July 5th, 2016 at 9:38 PM ^

Yet another glaringly horrible delaney blunder. 


And it's even worse when you look at all of the NY 6. 

The SEC/ACC will ALWAYS have a semifinal in their footprint (either New Orleans, Atlanta or Miami). 

PAC-12 will have a semifinal in their footprint 2 out of every 3 years (Pasadena, Phoenix). 

Even the Big 12 (!!!), which has the least amount of money/influence, gets the Cotton Bowl in Dallas every 3 years. 
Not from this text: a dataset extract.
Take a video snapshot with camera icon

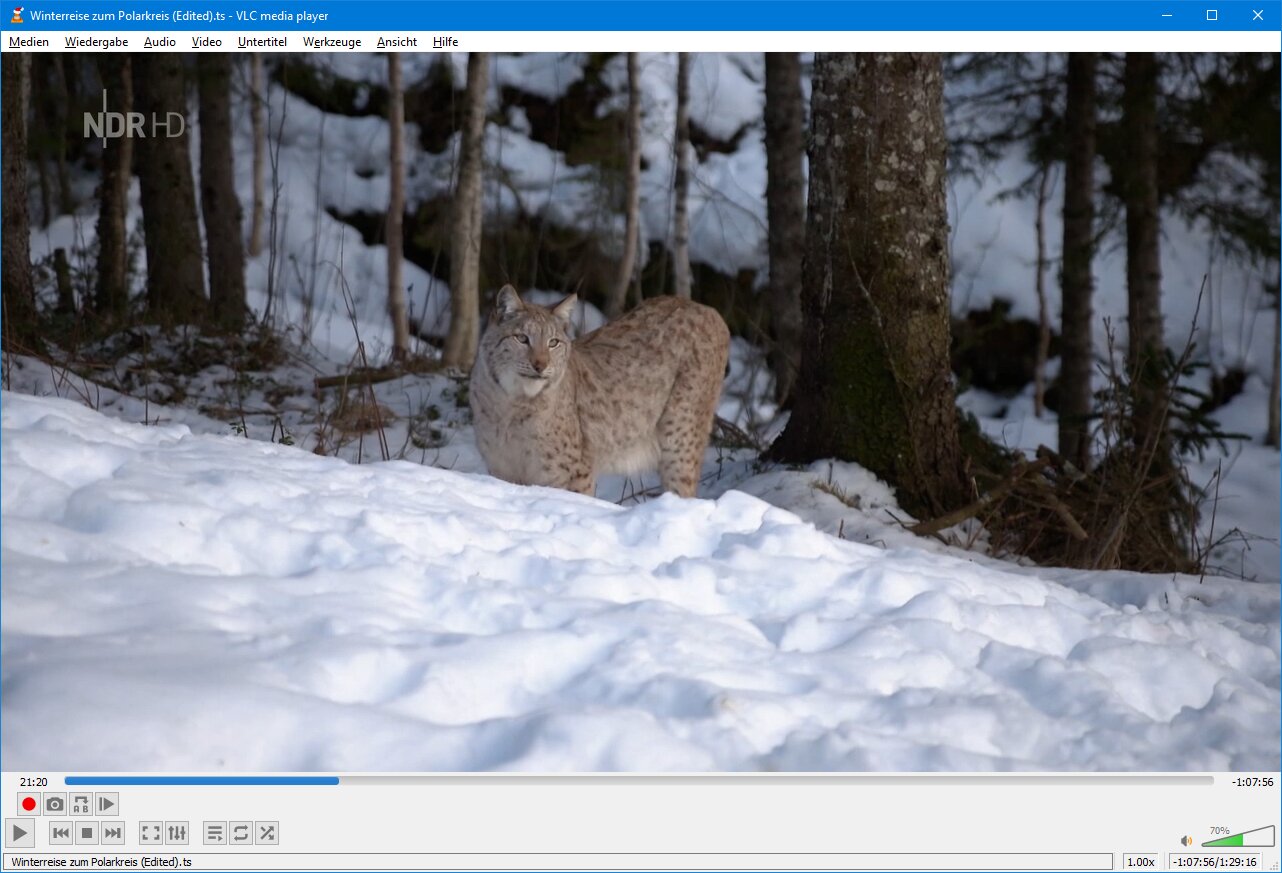click(x=55, y=804)
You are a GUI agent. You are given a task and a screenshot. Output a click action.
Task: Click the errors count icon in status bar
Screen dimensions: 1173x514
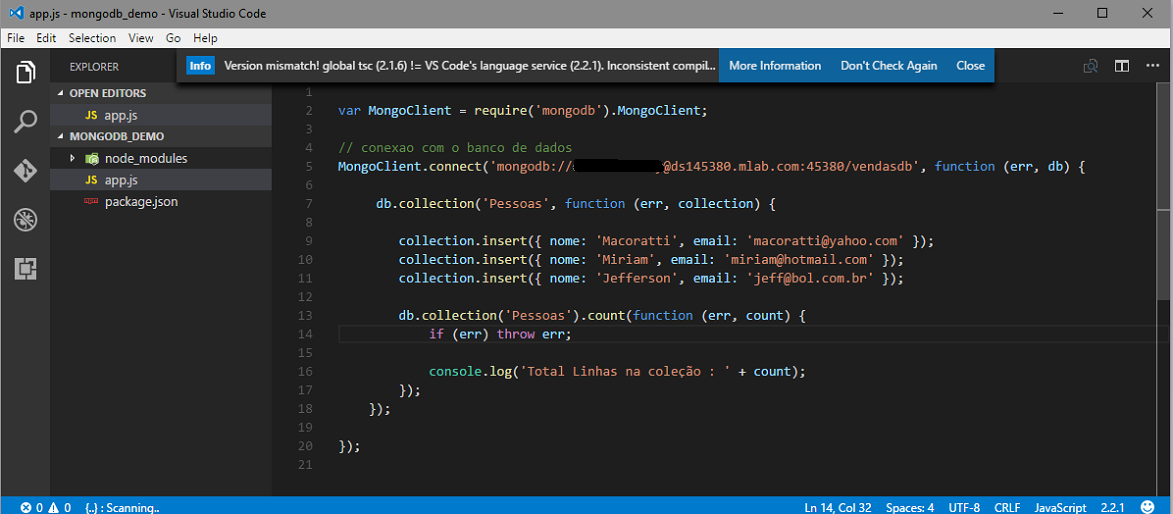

We are literally the only ones who get nothing. 

Fuck Delaney. 


July 6th, 2016 at 3:35 AM ^

Based on the amount of time you spent writing this post my guess is you bought tickets at $15 and are trying to raise the price of them for profit.  Great idea, although this whole concept is pretty pathetic, why not call it what it is.  College Football stock market.


July 6th, 2016 at 10:36 AM ^

I have not yet lol, but I'm leaning towards it because I'll be living within driving distance of the Fiesta Bowl. 


I'm just generally pretty bored right now and have lots of time to expend on things. I just graduated in the spring, but my job doesn't start for another few weeks. Besides, we all prefer detailed posts, so I always strive to be thorough, especially because I don't make threads all that often. 



July 6th, 2016 at 9:10 AM ^

This model of playoff ticketing (especially for baseball where season ticket plans are often split into many pieces)  has existed for decades.

Yes there is a risk, but it is pretty explicit (and IF - BIG IF - Michigan made the playoff, ticket prices are going to go through the roof).



July 6th, 2016 at 9:38 AM ^

CFP tickets for both games fell well below face value prior to the game and so did the NC Game, but not quite as much.  Remember, the teams that make it to the NC game will have played a Conference Championship game and semi-final game at neutral sites, meaning several fans won't be interested in traveling for a 2nd or 3rd time.  Ultimately this is why I think the semi-final games will eventually have to be played either at home team stadiums.  I think the ideal scenario is Conference Championships in first weekend of December, Semi-Finals approximately 2 weeks later and National Championship approximately 2 weeks after that.